Share the poems you love. Start with work that moves you and brings you joy. We can worry about scansion and enjambment and form soon enough. When I was little, my grandmother recited her favorite poem, “Invictus,” for me, and she so visibly loved it. She told me why it moved her, what her favorite lines were, what they meant to her. It was not at all a technical explanation. I moved into a hunger for craft later, but it started with enjoyment. Teachers are in a hard, hard spot in terms of what they must do to meet requirements and what they know will benefit their students, because the two don’t always align.
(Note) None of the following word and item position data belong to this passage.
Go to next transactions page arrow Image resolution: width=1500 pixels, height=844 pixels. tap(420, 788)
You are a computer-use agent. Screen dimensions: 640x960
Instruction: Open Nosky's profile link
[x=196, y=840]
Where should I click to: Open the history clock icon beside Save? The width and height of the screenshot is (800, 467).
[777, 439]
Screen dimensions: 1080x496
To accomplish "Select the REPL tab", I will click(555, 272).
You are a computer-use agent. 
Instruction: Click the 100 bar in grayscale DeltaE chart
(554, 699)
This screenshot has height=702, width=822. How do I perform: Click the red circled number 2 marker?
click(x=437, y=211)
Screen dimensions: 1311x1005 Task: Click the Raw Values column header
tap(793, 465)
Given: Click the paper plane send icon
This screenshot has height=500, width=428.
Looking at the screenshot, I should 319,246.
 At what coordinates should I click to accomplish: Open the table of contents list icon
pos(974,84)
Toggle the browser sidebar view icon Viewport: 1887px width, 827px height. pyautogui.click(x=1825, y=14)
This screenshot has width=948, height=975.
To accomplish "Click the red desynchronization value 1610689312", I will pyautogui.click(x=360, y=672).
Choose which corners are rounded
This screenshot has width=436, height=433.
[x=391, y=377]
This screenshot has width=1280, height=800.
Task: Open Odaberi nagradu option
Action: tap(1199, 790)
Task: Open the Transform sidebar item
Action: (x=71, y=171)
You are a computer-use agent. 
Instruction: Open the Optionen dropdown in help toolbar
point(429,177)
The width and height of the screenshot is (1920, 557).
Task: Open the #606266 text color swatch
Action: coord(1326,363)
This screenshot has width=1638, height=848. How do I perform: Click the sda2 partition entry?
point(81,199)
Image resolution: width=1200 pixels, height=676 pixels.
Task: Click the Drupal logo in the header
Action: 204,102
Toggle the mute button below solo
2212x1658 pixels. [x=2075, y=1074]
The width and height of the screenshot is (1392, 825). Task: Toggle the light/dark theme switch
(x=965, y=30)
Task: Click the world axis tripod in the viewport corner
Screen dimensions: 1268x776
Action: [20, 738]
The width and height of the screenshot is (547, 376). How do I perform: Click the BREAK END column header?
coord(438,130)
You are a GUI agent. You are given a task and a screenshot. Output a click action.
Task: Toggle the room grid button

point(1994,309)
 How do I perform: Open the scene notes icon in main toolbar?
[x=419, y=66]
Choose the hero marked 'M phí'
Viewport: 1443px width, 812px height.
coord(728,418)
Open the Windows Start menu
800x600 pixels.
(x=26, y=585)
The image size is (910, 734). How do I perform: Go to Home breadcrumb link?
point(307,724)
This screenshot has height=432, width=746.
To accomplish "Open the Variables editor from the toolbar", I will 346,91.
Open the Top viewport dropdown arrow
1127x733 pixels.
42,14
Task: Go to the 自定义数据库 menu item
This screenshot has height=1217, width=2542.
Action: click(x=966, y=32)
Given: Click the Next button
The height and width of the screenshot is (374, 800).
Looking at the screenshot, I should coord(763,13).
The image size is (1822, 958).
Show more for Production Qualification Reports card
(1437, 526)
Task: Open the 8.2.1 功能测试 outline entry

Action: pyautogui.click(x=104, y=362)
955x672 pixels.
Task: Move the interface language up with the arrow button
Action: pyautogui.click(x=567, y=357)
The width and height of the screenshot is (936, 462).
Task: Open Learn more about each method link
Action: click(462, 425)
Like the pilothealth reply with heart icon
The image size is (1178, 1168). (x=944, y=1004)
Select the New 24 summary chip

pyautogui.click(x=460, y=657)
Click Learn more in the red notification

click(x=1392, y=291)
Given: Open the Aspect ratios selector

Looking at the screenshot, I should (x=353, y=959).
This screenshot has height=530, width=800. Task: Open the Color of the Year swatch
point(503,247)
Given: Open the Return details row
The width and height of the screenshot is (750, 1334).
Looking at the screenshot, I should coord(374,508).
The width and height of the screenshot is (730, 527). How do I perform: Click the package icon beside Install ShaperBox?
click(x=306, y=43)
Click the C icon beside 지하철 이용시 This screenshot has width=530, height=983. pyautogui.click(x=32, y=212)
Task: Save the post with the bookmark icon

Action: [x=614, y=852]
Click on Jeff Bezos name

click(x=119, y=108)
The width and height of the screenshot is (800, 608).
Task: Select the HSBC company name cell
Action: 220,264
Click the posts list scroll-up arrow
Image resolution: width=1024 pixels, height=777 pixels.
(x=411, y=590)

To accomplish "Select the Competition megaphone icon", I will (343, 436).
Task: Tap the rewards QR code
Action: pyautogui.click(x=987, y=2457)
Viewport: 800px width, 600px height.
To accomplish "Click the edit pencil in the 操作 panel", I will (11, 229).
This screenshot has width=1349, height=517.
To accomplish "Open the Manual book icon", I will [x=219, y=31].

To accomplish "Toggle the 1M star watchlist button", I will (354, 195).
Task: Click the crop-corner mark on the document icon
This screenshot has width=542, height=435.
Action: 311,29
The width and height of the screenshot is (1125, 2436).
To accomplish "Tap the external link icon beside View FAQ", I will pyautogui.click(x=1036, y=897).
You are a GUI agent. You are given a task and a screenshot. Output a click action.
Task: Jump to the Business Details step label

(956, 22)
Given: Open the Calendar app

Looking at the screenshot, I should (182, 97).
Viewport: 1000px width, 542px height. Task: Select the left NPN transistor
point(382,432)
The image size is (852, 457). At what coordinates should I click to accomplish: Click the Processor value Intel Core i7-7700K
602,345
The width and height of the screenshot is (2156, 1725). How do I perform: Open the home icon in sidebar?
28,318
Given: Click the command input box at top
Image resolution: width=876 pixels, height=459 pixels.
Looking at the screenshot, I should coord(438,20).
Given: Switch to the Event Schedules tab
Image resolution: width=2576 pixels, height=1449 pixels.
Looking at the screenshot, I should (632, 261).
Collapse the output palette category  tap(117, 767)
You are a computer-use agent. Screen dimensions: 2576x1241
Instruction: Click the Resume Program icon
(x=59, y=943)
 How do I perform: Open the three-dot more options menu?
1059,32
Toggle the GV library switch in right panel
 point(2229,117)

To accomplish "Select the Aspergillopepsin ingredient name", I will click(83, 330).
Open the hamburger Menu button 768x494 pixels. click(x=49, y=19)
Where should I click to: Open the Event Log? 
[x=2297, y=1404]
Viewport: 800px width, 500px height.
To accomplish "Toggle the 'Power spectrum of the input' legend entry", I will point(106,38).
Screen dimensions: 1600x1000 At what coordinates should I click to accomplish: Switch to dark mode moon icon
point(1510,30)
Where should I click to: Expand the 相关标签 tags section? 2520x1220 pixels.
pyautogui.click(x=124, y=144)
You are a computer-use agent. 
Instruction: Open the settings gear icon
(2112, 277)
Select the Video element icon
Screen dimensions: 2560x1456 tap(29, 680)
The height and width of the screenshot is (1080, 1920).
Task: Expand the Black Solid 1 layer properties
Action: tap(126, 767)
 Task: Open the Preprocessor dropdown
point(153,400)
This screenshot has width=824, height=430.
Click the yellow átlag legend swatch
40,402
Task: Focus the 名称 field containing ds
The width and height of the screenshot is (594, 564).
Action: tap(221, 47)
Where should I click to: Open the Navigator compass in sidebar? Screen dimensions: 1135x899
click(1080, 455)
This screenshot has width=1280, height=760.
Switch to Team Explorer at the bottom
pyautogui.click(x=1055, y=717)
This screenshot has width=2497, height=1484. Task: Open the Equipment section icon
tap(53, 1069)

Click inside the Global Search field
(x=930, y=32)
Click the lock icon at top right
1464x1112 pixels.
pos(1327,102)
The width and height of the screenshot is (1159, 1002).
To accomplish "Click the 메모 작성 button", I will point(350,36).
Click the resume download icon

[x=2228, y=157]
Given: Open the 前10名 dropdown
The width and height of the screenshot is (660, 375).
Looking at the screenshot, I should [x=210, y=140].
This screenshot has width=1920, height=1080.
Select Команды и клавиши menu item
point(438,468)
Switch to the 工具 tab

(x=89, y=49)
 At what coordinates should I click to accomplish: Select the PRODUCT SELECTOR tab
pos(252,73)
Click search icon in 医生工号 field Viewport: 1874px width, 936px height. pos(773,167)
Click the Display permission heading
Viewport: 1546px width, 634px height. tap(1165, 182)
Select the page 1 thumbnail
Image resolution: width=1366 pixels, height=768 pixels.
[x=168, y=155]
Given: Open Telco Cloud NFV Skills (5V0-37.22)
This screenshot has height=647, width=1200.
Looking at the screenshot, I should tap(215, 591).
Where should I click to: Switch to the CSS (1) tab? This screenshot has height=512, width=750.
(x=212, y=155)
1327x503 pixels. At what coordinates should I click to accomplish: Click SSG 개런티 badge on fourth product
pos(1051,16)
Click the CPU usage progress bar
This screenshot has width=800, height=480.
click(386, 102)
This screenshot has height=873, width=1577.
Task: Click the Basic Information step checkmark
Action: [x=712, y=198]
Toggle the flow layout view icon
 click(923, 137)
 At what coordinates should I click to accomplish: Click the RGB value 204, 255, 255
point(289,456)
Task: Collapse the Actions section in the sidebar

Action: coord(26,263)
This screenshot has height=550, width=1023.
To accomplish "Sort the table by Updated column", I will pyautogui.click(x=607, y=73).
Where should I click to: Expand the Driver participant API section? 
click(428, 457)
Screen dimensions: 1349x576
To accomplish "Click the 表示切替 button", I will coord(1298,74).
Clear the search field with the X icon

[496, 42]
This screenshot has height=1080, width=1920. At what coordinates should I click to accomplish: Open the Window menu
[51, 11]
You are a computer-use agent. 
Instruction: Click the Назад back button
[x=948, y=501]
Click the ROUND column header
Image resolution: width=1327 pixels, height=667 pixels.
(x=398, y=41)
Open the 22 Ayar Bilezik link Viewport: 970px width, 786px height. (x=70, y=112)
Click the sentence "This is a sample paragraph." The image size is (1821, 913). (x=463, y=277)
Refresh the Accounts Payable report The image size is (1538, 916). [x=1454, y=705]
I think with poetry, whenever possible, privilege love of it over everything else because the everything else comes if there’s a love. The urgency of much of contemporary poetry can offer people a way of feeling seen. Poets are writing in context of and in response to this uncertain world; they are not flinching back from discussing race, politics, violence, bodies, gender, and more, so the things that we as humans are preoccupied with are the subjects of poems.
What are you currently reading?
In August, I tried #TheSealeyChallenged, named for Nicole Sealey who challenges us to read one book of poetry every day in August, so I’ve been reading a pretty wide selection of books, from revisiting old favorites to discovering new ones. This morning I read Gregory Orr’s The Last Love Poem I Will Ever Write. Tomorrow, I’ll re-read Vievee Francis’s Forest Primeval.